Phase 1- stopped 2009. A marina for yachts to 300 ft and a Harbor Village with Resort and Spa was in process.. and that’s as far as it went. The marina basin dredged and pilings stacked on shore ready to use.
Sir William Walker Ruins: very little info on-line, but here’s what we found. S/v Little Sister had told us about the ruins years ago, but we never walked up.
So in one easy trip ashore we toured ruins- old and recent. The developers of Crab Cay planned to destroy the Walker Ruins- no surprise there but the one good thing the Bahamian govt did was to demand that the ruins be preserved, and access allowed to anyone. We saw obvious signs of shoring up walls and windows and of clearing the land of the main house area, as well as the short rocky path from the development’s road to the ruins.
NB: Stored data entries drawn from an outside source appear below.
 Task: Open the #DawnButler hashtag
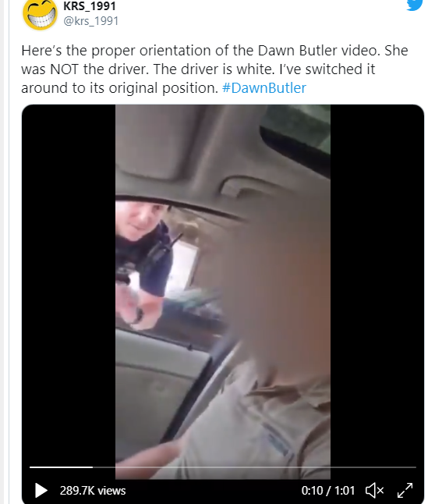pyautogui.click(x=264, y=87)
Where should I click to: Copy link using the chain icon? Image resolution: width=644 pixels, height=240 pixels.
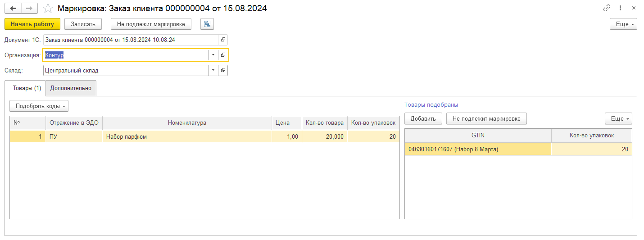[607, 8]
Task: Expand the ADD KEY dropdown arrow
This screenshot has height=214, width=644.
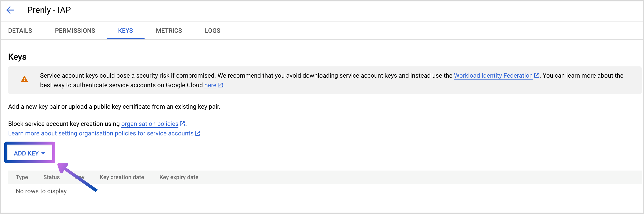Action: [x=43, y=153]
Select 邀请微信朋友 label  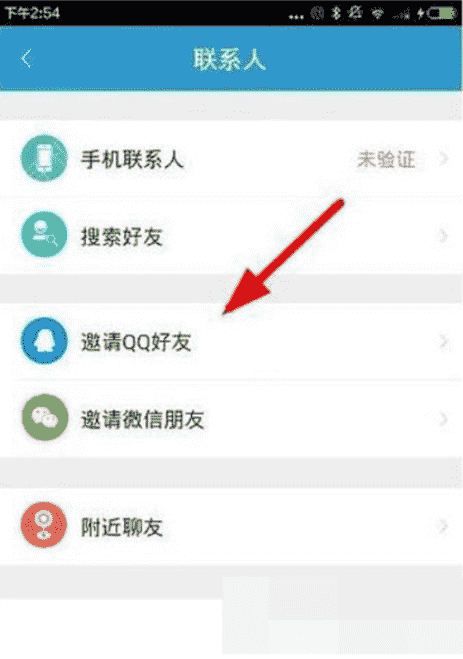[x=142, y=419]
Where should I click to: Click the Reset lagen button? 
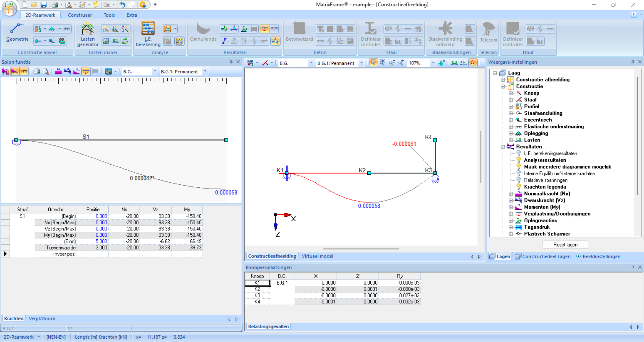565,245
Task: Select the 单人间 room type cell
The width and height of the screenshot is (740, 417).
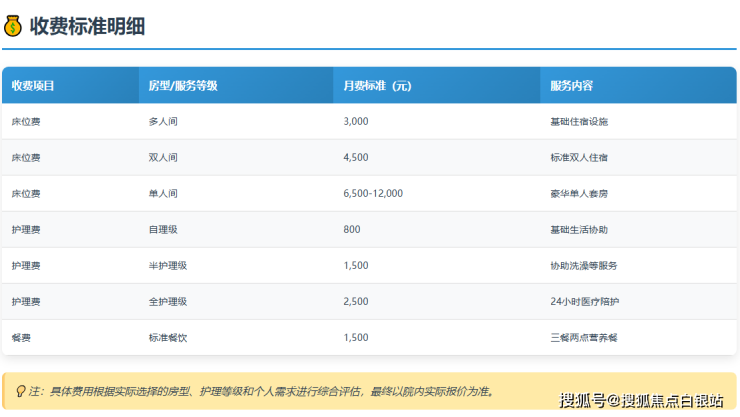Action: [163, 193]
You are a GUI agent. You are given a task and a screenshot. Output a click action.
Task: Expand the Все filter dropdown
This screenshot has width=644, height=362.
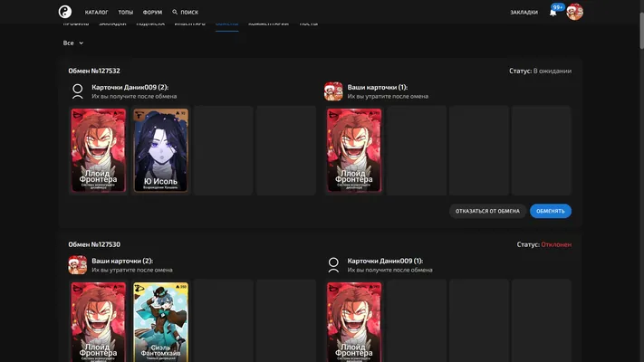(x=73, y=43)
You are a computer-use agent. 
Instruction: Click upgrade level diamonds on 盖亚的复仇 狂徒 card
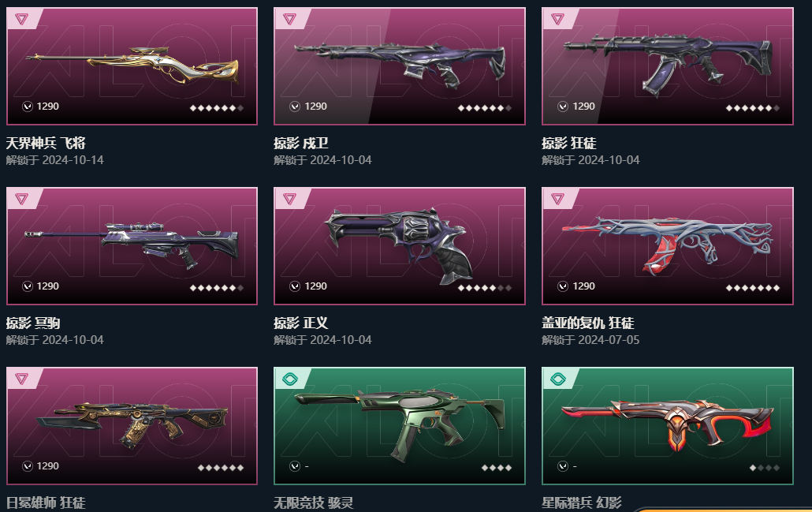click(x=752, y=288)
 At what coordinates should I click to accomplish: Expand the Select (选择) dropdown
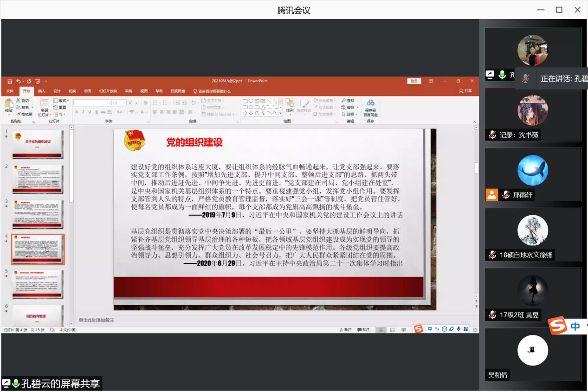[350, 114]
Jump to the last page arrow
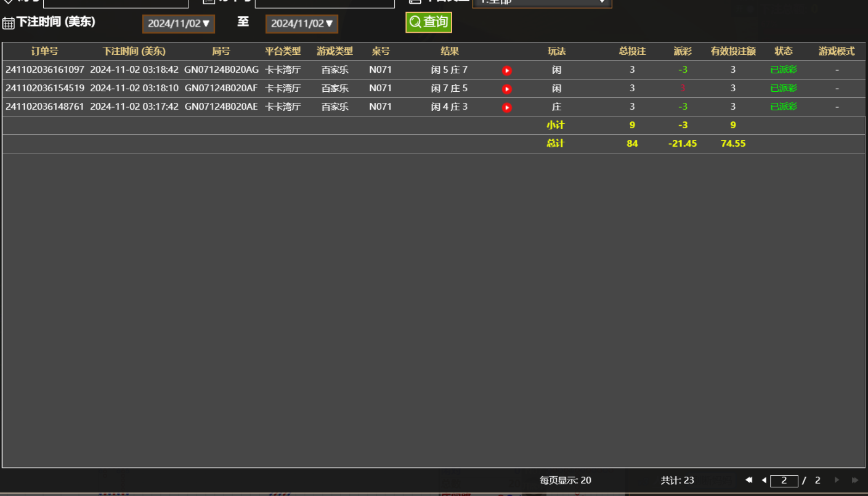Screen dimensions: 868x496 point(854,480)
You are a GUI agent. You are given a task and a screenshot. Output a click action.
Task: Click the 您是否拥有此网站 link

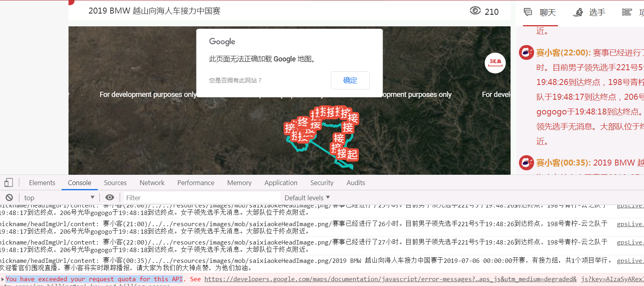[235, 80]
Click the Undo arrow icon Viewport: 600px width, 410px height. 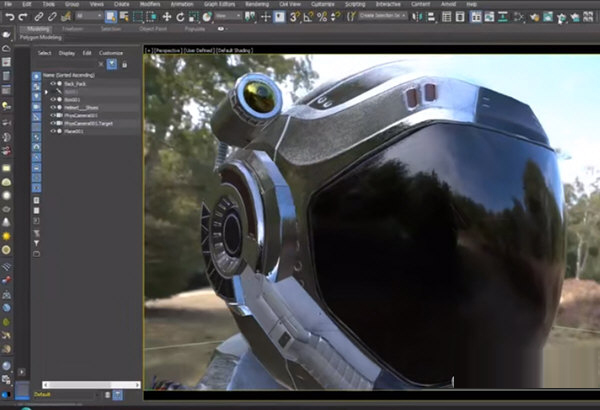tap(10, 17)
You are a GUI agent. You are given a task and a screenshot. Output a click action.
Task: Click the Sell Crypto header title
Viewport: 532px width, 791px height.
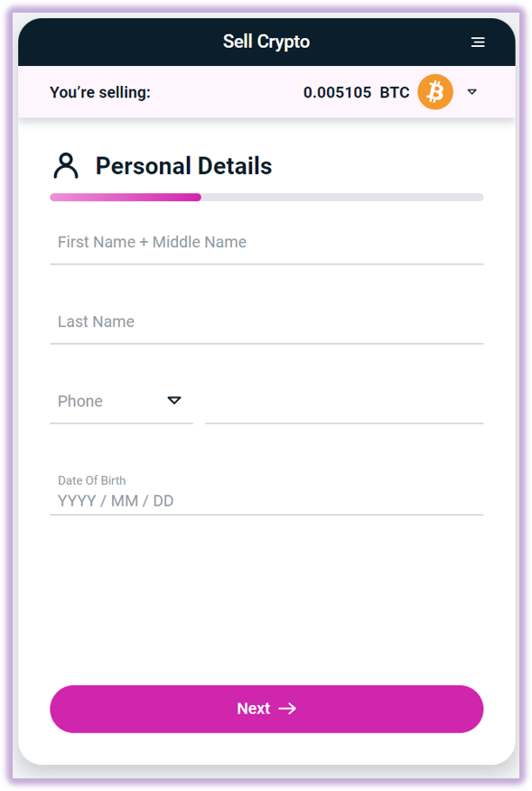tap(266, 42)
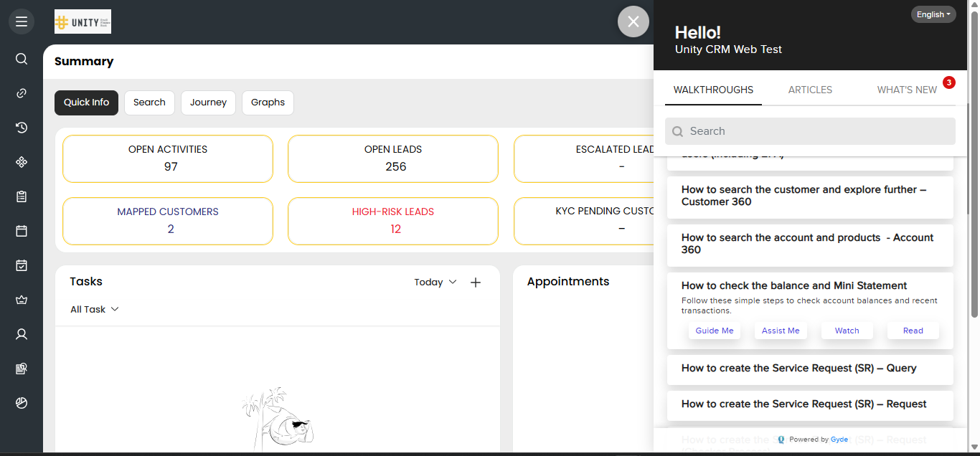Click the link icon in the sidebar
The image size is (980, 456).
[21, 92]
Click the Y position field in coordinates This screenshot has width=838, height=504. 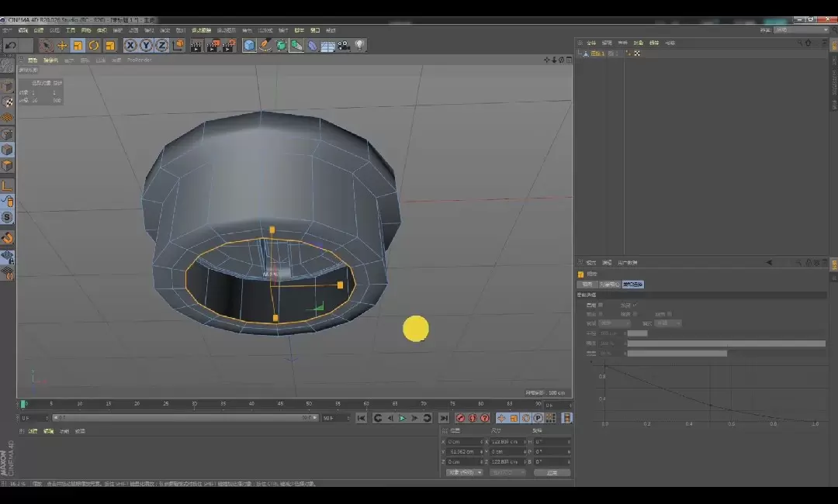click(464, 451)
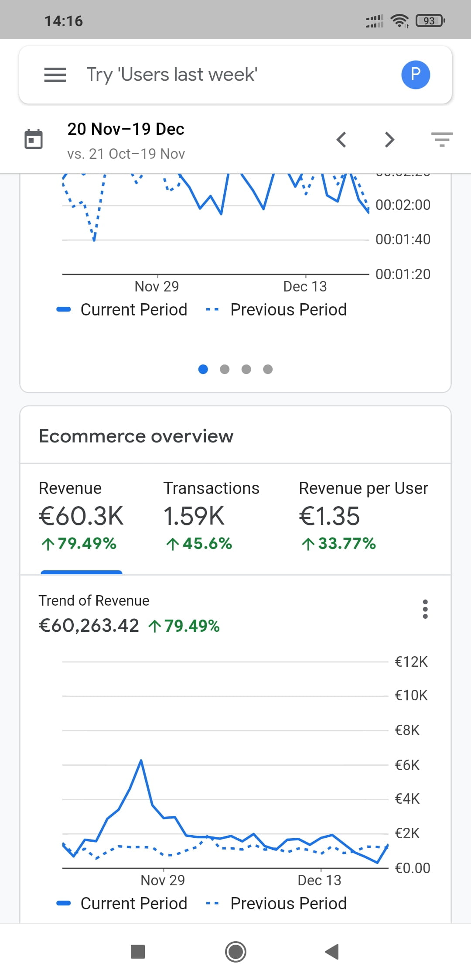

Walker was a Loyalist who came here in the late 1700s and built a stone house and botanical garden atop Crab Cay. The trees and exotic plants were started from cuttings brought back to this area by Her Majesty’s Ships that traveled throughout the Atlantic and Pacific- think HMS Bounty. The house was impressive, considering the effort involved in building a stone structure on an island off an island in the 1700s! The site contained high stone walls, peaked entrance pillars surrounding a botanical garden, and circular platforms held cannons used to ward off……. Guess…. Pirates… of the Caribbean- right?
I think you might agree, after reading this and looking at the photos, that Sir William was far more successful than the ambitious developers of Crab Cay.